There is a great to-do over it being a disease of poor people and Indians, so it implies that you're defective in the first place or you wouldn't be susceptible. Now that the Indians are sobering up, the accusation of diabetes replaces alcoholism. Amputation -- could there be anything worse? Yes -- kidney failure. But there is worse than that: blindness, which has haunted Blackfeet since the days of trachoma when some called the Blackfeet “The One-Eyed People.”
Glucose is a psychoactive drug. The brain operates on glucose and without it being processed correctly, as when one has diabetes, one can’t think straight about something being wrong. So instead of getting to a doctor, I just went to a bigger font on the computer and grouped stronger lights around my reading chair.
Most disabilities, but especially diabetes, offer great marketing opportunities: "durable medical goods," Medicare, pills, little meters, glucose tablets, support groups, coaches, etc. etc. until you're so busy with all that stuff that you have no time to live. (I'm sure Weight Watchers came out of this culture.) I scoff, esp at the “coaches” and groups. But the trouble is that diabetes means doing things differently enough, with enough small changes, with enough questions being raised, that one DOES need a coach and a group. It won’t CURE diabetes, but it helps to manage it, but how does one discriminate between what really helps and what is just marketing -- a coach and a group?
The Blackfeet are confronting diabetes with much force and determination. A slender pretty woman named Noney Wolff has been after this problem for a long time. In 1990 I wrote an article about her dietary reminders made from big safety pins with buckskin thongs threaded through beads as reminders for each meal. One thong has a white bead (dairy), green (vegetables), brown (meat) and so on. Then the next thong is the next meal. She also had an amazing collection of plastic food to show people what a normal serving looks like. MUCH smaller than you think! If Noney Wolff gets after you, you can lick anything! Mary Ellen LaFromboise is another one. There is a squadron of dedicated people.

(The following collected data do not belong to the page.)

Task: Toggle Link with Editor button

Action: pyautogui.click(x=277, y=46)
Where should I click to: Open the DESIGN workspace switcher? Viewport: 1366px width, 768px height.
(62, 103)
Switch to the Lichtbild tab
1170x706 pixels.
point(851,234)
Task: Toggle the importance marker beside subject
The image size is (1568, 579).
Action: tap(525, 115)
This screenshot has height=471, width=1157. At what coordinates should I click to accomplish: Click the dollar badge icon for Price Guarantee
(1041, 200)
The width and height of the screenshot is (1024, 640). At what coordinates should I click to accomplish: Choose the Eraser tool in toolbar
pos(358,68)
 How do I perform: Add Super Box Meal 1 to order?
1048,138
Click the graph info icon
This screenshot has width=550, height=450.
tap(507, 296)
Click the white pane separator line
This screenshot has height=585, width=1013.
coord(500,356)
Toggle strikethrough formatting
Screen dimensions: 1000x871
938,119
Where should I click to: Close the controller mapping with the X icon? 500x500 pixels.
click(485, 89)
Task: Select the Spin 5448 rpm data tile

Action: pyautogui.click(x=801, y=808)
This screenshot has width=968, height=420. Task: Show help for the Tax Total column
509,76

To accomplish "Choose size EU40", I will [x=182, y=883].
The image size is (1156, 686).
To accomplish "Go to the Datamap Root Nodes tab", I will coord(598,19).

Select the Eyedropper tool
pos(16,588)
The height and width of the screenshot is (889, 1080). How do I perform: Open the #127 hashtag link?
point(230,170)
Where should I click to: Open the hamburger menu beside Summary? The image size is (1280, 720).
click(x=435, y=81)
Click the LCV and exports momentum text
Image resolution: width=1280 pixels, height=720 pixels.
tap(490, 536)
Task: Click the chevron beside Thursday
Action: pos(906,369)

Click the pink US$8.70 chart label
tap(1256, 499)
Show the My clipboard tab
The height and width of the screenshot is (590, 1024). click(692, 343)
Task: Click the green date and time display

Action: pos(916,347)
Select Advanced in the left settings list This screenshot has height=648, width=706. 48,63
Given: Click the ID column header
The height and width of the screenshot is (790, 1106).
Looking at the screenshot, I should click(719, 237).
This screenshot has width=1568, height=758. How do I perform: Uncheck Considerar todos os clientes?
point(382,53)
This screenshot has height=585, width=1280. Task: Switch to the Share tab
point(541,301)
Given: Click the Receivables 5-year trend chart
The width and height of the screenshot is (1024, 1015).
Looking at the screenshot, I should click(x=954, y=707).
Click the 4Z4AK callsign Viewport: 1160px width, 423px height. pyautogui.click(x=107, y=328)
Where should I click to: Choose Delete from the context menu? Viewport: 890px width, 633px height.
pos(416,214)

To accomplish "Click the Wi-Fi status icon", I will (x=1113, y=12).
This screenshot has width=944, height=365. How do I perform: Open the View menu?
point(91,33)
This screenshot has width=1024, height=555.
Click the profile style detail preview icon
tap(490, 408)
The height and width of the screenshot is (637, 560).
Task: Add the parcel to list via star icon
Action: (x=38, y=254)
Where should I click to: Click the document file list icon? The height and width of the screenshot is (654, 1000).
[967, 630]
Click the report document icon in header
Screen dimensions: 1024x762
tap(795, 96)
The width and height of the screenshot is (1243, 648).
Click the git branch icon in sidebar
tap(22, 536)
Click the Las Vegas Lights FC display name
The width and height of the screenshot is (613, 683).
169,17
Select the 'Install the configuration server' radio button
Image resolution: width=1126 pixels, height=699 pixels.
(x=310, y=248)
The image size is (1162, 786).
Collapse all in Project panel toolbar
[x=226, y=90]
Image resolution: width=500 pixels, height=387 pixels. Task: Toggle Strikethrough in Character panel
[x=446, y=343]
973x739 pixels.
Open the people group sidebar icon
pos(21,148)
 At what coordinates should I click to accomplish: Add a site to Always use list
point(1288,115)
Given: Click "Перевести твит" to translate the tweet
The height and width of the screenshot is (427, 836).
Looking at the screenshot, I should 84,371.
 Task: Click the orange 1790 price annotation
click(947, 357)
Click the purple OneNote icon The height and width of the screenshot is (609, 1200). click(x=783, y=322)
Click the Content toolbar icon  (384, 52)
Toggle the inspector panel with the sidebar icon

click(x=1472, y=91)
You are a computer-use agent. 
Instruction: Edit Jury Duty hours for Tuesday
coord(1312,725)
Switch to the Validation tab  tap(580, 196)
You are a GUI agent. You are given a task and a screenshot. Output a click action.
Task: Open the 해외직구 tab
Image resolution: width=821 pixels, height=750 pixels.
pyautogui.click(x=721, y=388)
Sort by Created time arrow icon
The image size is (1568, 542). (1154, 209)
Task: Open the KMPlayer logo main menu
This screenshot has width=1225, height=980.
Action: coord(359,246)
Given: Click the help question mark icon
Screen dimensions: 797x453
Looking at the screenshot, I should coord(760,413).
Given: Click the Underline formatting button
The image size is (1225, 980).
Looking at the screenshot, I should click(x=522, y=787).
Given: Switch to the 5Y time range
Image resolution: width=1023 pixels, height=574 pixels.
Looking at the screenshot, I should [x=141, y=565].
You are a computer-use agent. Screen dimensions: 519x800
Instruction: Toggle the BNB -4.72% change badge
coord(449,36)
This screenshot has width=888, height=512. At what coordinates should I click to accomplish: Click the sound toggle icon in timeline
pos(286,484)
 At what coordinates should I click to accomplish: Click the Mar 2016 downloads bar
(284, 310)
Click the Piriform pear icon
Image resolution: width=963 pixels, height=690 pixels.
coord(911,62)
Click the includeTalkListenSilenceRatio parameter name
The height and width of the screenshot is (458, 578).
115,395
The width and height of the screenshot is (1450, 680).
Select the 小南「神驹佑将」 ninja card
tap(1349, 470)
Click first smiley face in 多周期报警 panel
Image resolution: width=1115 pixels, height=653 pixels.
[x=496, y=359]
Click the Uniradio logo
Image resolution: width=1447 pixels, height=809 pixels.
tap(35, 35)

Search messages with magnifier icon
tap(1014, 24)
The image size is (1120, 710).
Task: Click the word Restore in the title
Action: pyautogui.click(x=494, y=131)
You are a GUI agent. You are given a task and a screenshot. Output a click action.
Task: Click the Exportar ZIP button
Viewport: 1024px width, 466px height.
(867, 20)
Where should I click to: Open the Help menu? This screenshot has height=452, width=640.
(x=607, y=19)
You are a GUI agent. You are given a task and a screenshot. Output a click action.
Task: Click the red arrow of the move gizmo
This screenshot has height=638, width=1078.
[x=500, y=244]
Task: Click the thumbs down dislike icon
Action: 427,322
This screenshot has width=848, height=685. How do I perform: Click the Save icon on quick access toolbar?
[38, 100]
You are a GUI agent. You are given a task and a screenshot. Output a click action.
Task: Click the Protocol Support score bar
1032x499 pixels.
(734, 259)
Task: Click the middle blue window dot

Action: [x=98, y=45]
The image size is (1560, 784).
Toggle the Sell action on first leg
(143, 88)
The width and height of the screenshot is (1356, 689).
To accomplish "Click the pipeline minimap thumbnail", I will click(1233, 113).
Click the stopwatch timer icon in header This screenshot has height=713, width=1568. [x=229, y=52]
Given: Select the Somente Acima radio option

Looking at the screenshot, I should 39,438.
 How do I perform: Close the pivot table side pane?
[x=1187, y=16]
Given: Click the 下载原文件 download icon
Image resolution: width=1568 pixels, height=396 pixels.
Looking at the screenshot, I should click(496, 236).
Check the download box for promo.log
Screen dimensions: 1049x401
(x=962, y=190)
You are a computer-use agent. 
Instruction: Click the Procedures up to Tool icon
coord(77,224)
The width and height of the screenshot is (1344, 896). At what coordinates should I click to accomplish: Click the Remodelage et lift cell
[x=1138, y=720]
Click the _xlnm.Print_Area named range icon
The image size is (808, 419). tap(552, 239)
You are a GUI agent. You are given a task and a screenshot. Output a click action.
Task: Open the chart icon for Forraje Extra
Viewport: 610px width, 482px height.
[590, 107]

Diabetes II IS a disease of old age, machinery getting dull and slow and rusty, so there is the looming ghost of the grim reaper hanging there while you take your readings. My little machine has a 45 second countdown until it shows the number, and my mind races around the room while it ticks. Old, old, old! When the number comes up too low and the little screen shouts, “DANGER! CALL THE DOCTOR!” I’m panicky.
But diabetes is reversible in a way that few things are. A bit of effort, some learning, an accumulation of tips and diets and foods, someone who doesn’t mind you blathering on about it -- and all of a sudden I can read again. Got that? It’s a miracle -- I can SEE!! I can shovel the front walk. I have ideas. I’m optimistic.
Mary Lee Gold Bales Wippert is one of the dynamic Type II people I’ve discovered. The two of us figure we’ll start a “Farther South Branch” of the Amskapi Pikuni (Southern Blackfeet) Health Project in Valier. Tea, talk, and long walks. It’s not the disease that will hurt you -- it’s not facing the diagnosis. THAT’s deadly!